There’s a tendency to downplay the Durant news. Golden State still boasts three Hall of Famers after all, including the greatest shooter in league history. Oracle Arena should be raucous in an expected Game 7 and James Harden’s career is littered with head-scratching postseason performances. Advancing to the conference finals is still well within reach, with the same core in place from Golden State’s 73-win campaign before Durant arrived in July 2016.
But drawing parallels between the pre-Durant Warriors and this year’s crew is like comparing Shaquille O'Neal to George Mikan. “Strength in Numbers” is now more of a punchline than a rallying cry. The tread is clear as day on Andre Iguodala’s and Shaun Livingston’s tires, and Steve Kerr will need quality minutes from Jonas Jerebko and Alfonzo McKinnie. Foul trouble plagued Draymond Green in Game 5. Similar struggles in Game 6 or 7 will force Golden State to dive deep into its pool of reserves. Any Jordan Bell minutes in an elimination game is far from ideal.
Durant’s absence erases nearly all margin for error in Golden State’s rotation. It also places the heaviest of burdens on the Splash Brothers, a load unseen since the duo’s first title. Are Steph Curry and Klay Thompson up to the task?

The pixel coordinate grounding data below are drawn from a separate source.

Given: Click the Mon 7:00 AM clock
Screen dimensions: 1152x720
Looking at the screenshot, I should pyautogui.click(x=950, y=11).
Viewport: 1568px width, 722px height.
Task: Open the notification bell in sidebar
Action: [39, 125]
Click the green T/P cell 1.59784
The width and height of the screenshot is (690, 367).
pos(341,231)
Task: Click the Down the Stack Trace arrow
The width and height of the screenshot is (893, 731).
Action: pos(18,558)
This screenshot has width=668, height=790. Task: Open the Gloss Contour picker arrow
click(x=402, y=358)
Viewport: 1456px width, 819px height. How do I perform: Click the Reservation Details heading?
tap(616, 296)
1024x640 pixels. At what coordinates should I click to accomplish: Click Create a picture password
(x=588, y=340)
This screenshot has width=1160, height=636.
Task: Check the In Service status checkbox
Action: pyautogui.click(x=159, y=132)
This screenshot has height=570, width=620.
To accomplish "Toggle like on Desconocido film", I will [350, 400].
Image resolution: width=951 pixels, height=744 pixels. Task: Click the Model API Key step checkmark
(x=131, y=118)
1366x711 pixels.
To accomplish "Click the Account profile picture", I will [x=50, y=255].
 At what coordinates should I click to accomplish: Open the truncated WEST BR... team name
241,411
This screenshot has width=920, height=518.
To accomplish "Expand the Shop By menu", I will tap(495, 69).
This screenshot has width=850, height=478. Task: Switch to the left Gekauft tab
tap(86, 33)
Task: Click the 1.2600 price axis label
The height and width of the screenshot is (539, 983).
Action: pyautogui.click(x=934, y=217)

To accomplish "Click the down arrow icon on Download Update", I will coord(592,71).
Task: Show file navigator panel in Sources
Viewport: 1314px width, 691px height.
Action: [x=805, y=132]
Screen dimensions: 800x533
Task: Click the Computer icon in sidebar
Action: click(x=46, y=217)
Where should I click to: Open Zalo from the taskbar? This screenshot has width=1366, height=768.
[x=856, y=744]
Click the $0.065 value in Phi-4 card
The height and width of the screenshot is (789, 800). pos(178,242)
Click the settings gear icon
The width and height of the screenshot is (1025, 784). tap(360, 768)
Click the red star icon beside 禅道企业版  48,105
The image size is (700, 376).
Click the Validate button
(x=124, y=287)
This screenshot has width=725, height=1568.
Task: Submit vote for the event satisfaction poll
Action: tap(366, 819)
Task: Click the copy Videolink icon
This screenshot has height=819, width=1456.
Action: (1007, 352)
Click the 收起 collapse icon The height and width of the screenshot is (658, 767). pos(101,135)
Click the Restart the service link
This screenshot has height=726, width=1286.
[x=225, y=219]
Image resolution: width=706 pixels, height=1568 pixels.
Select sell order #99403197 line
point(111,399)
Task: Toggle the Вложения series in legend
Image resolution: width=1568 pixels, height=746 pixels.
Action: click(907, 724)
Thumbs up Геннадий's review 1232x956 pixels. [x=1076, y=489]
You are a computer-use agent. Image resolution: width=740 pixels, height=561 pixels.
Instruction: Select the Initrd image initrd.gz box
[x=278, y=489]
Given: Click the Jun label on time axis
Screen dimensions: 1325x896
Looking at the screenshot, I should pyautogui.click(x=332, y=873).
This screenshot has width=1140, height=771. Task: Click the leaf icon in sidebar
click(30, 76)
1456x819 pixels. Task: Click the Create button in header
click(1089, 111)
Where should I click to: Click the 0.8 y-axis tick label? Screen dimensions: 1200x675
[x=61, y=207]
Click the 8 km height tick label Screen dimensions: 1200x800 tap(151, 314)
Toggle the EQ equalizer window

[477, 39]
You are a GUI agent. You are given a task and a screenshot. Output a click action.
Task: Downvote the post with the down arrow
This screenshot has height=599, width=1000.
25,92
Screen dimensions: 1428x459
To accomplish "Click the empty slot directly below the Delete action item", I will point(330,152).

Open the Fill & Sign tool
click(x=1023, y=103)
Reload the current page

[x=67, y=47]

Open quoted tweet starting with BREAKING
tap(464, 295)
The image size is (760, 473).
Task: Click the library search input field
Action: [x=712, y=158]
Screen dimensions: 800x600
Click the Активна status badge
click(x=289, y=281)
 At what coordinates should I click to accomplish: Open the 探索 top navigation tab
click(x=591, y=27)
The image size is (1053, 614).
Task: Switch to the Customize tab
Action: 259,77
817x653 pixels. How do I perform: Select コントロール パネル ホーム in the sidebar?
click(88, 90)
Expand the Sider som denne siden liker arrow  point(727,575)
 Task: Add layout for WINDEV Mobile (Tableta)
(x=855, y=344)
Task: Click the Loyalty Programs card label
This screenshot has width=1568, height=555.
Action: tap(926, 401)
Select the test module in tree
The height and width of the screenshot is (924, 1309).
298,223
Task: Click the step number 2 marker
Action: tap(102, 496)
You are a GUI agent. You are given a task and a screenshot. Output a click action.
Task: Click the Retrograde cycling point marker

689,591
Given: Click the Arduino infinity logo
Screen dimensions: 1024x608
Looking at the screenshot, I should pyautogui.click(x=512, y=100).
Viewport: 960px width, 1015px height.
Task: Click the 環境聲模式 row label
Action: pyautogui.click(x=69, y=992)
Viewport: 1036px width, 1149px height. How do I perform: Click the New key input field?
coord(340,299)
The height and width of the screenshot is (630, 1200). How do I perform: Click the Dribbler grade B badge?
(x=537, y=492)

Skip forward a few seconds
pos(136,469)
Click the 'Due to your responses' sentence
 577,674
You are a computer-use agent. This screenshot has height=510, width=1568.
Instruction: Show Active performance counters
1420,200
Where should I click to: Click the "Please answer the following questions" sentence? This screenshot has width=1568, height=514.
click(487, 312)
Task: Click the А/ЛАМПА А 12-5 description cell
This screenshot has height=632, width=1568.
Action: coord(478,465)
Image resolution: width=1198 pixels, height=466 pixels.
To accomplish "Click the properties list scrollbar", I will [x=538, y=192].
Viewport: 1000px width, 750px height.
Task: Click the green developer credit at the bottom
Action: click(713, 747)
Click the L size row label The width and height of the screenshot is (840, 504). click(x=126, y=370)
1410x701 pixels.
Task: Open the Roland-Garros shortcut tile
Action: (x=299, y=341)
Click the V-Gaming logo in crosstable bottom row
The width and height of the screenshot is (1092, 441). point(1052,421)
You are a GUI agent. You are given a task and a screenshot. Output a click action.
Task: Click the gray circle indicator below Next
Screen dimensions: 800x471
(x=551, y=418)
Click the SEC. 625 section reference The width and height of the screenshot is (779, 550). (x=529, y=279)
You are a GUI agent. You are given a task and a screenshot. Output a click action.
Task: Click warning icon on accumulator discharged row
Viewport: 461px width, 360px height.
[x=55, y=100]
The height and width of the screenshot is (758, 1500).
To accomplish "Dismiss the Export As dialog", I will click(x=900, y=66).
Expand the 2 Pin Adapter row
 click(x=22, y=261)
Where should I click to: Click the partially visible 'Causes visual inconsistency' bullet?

Thompson should be the least affected by Durant’s departure. He’ll continue to slither through screens and pop beyond the arc, letting it fly with little conscience. Perhaps a repeat of his Game 6 performance in Oklahoma City will arrive on Friday. Thompson should embrace his isolation chops when matched with a smaller defender, even with Chris Paul shoving him off his spot. The height advantage still allows for clean looks, and a few early triples could divert some attention off Curry.
We’ll may get our first glimpse at the next stage of Curry’s career in Games 6 and 7. A Durant departure in July would re-center Golden State’s attack on its Hall-of-Fame point guard, but will a stylistic return bring back peak-Steph? The fourth quarter on Wednesday night suggests so. Curry tallied 12 fourth-quarter points to close the contest against Houston in Game 5 in classic fashion. He shimmied his way past P.J. Tucker and shed his hesitancy from the first four games of the series. The West semifinals had previously been among the worst series of Curry’s career. He rewrote the narrative on Wednesday.
The Game 5 heroics may not be a preview of what’s to come, though. A one-quarter burst is far different than sustaining excellence for a full game. Curry will need to go toe-to-toe with Harden in the Lone Star State, yet recent performance suggests he’ll fall short in a shootout. More troubling than Curry’s shooting in the series is his speed and bounce off the dribble. Curry can’t seem to separate from really anyone on Houston’s roster. He’s been forced into off-balance layups and rainbow triples. Clint Capela even smothered the two-time MVP when picking him up on switches.
Every game in this second-round classic has been decided by single digits, even as Durant torched Houston for much of the series. Any notion of a talent discrepancy has been leveled out by the Rockets' toughness and shot-making, with Houston now entering Friday night as a heavy favorite to force a winner-take-all Game 7. We’re in-line for a collision course on Sunday in the house that Steph built. Harden now has a golden opportunity to steal the crown in enemy territory.